Babylon Berlin e il fascino di Weimar

10 Gennaio 2018 di Stefano Olivari

È impossibile trovare una serie ambientata in un contesto storico più stimolante rispetto a quello di Babylon Berlin, di cui abbiamo appena finito di vedere su Sky Atlantic la sedicesima e ultima (ma non ultima, si spera, visto che i libri da cui la serie è tratta arrivano al 1934) puntata. Parliamo della Berlino del 1929, in piena Repubblica di Weimar e con la fragile Germania dell’epoca che avrebbe potuto andare in tante direzioni: il consolidamento della democrazia liberale, il ritorno del Kaiser, un governo industriale-militare, una rivoluzione comunista, il nazismo. Inutile ricordare la direzione poi presa, ma proprio per questo la Berlino dell’epoca fa ancora di più meditare sulle possibilità perdute. Insomma, questa serie tedesca è partita con buonissime armi (…) in mano.

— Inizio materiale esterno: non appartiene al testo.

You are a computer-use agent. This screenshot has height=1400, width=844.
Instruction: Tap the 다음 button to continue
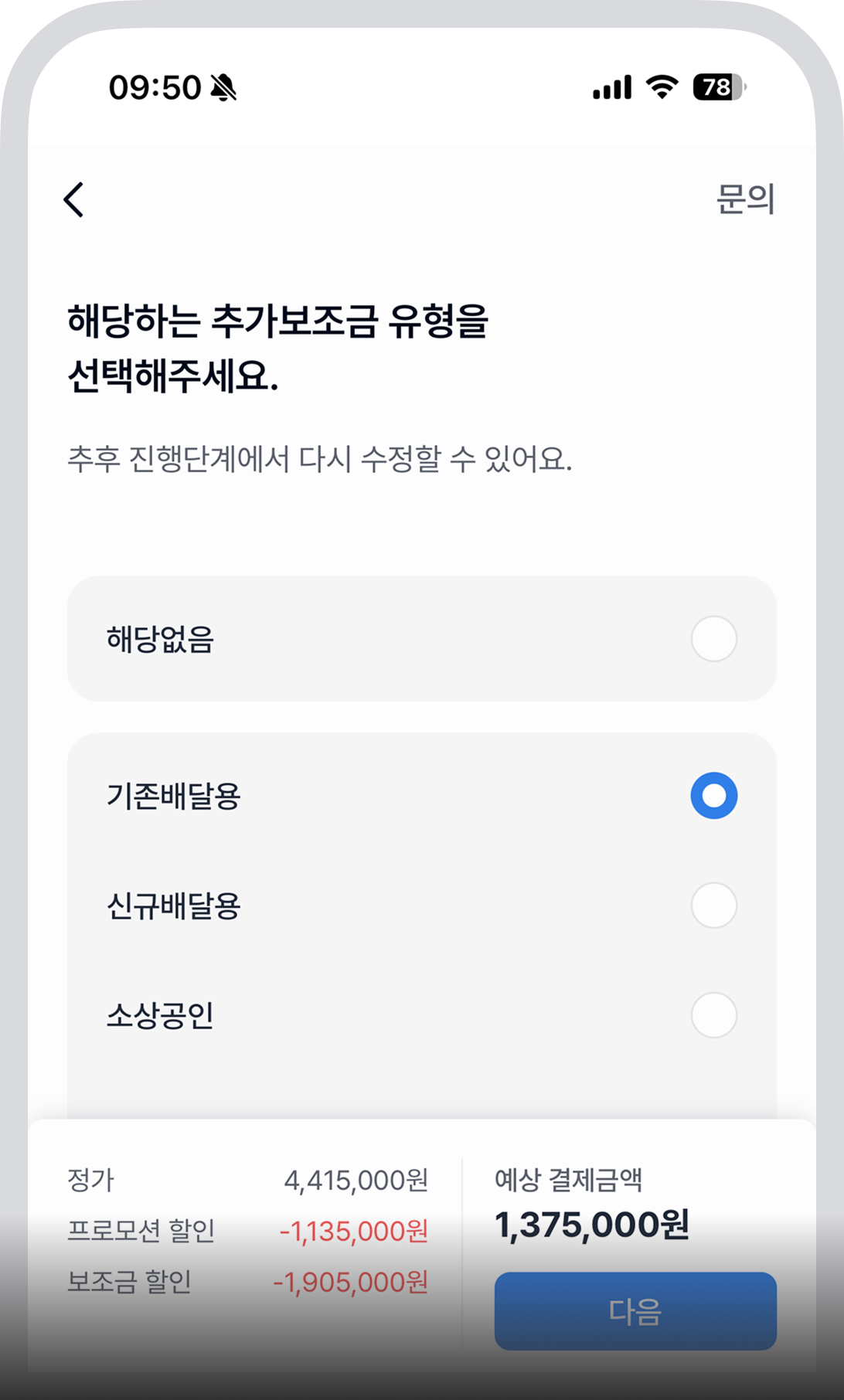tap(635, 1311)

Protagonista Gereon Rath, commissario che da Colonia viene mandato a Berlino per indagare su un ricatto a luci rosse di cui è vittima il borgomastro di Colonia (cioè Konrad Adenauer, proprio il futuro fondatore della CDU e cancelliere della Germania Ovest), ma che presto viene fagocitato dagli intrighi e dalle personalità incredibili che in quel momento sta producendo la Germania. Un paese umiliato dal Trattato di Versailles, dove l’esercito si sta in segreto riorganizzando a prescindere da Hitler (anzi, la contrapposizione Hitler-esercito ci sarà sempre) e con la fattiva collaborazione di Stalin. Un paese la cui capitale è probabilmente al massimo della sua storia culturale, da Brecht a Billy Wilder. Il ricordo della Grande Guerra è ancora vivo in tutti, soprattutto in chi l’ha combattuta come Rath, che in trincea ha perso un fratello (il dolore non gli ha impedito di mettersi con la vedova) e guadagnato una malattia nervosa che lo costringe a strafarsi di medicinali.

Per quanto riguarda la storia, il punto di forza sono i personaggi molto caratterizzati: il poliziotto ‘deviato’ Bruno, l’intraprendente Charlotte, la pseudocontessa Sorokina, il questore ebreo Benda (nostro personaggio preferito), il trotzkista Kardakow, l’industriale Nyssen e tanti altri. Punti deboli le scene di azione, goffe e fumettistiche oltre i confini del ridicolo (Kardakow sembra Gatto Silvestro), ma anche certi collegamenti e certe coincidenze da romanzetto, tipo che nella stessa pensione si ritrovino a risiedere il commissario, il giornalista di denuncia e il sovversivo russo. Non ci è piaciuto nemmeno il modo in cui la serie è stata promossa, come se l’aspetto peccaminoso e dissoluto delle notti berlinesi fosse centrale. Rimane il fatto che il contesto storico vinca su tutto: quella Berlino del 1929 è il prodotto della sconfitta militare, di Versailles, della rivoluzione spartachista e della relativa restaurazione, del tentato colpo di stato di Kapp, della costituzione liberale di Weimar, del maggio di sangue prodotto da istinti rivoluzionari di segno diverso. Inevitabile l’effetto dottor Zivago: tutti sappiamo che Lara non si girerà, ma continuiamo a sperarci. Tutti guardiamo quella Germania andare verso il nazismo e ci chiediamo come sia possibile. La strada verso il 1933-34 è ancora lunga, comunque. Per lo meno nella fiction.